### Passage
- Opening Delimiter -

If you want to know what seventeenth-century Dutch wealth looked like, walk the Herengracht between Leidsestraat and Vijzelstraat. This curve is called the Gouden Bocht, the Golden Bend, and it is lined with double-wide mansions, inner gardens, and coach houses. Peter the Great visited Amsterdam to learn shipbuilding from the Dutch the way wealthy outsiders have always learned things from the Dutch - by paying close attention and writing it all down. Tradition places him at Herengracht 527, though he actually spent most of his time near the shipyards of the Oostenburgergracht. John Adams lived on the Keizersgracht. Daniel Fahrenheit worked there. Heinrich Schliemann, the man who eventually dug up what he claimed was Troy, spent three years at Keizersgracht 71. The canal houses were built tall and narrow because the city taxed by frontage width, which produced an entire architectural tradition - hoist beams under the gables, furniture going in through windows - that survived because the tax did.

- Closing Delimiter -

(Data entries)

- Opening Delimiter -

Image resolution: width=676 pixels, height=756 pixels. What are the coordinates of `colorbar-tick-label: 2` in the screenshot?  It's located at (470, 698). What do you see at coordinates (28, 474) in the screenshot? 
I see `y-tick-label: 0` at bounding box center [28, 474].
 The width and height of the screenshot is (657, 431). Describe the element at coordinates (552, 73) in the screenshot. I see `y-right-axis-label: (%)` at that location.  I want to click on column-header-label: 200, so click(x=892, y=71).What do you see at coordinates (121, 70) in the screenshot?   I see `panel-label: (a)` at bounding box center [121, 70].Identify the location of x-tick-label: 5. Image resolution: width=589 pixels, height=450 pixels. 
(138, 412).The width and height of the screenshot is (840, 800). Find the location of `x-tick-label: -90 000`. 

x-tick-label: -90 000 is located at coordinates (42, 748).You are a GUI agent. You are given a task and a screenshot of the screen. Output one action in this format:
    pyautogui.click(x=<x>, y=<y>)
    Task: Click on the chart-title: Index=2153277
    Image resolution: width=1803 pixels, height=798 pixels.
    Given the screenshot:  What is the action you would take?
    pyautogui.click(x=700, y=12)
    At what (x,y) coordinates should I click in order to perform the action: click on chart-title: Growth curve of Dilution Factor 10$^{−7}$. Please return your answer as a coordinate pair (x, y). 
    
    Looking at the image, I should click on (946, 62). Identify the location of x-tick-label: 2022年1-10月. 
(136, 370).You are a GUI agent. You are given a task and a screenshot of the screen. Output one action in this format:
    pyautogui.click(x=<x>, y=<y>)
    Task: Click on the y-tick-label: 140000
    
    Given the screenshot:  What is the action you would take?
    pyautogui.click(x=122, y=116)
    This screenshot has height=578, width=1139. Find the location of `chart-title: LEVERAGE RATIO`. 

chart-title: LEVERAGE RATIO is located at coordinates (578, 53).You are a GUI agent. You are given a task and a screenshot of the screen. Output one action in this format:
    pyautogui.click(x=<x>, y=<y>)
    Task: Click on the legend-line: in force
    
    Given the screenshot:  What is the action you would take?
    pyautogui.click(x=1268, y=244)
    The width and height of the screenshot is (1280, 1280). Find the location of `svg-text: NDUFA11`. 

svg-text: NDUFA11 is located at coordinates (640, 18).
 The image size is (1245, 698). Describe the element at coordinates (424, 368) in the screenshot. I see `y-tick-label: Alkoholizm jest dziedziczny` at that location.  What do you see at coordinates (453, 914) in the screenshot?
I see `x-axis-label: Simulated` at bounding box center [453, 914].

- Closing Delimiter -

### What you will do
Continue the passage on Amsterdam's canal houses from where it stops.

### Answer
Bicycles in the Water

Between twelve and fifteen thousand bicycles are pulled out of the canals every year. The Dutch have a word for this, fietsen vissen, bike fishing. Some are dumped by thieves disposing of evidence. Some fall in. Some get pushed in by drunk students. The canal authority maintains a fleet of dredging boats specifically to fish them out. Until 1879 the canals were essentially open sewers, full of refuse, dead fish, and human waste. That year the Gemaal Zeeburg pump station went into operation, flushing the canals with water from the Zuiderzee. In 1935 the inner city got its first sewer connection. The Grachtengordel itself was not fully connected to the sewer system until 1987 - which means that into the late twentieth century, houses along the world's most photographed canals were still releasing their wastewater directly into the water below.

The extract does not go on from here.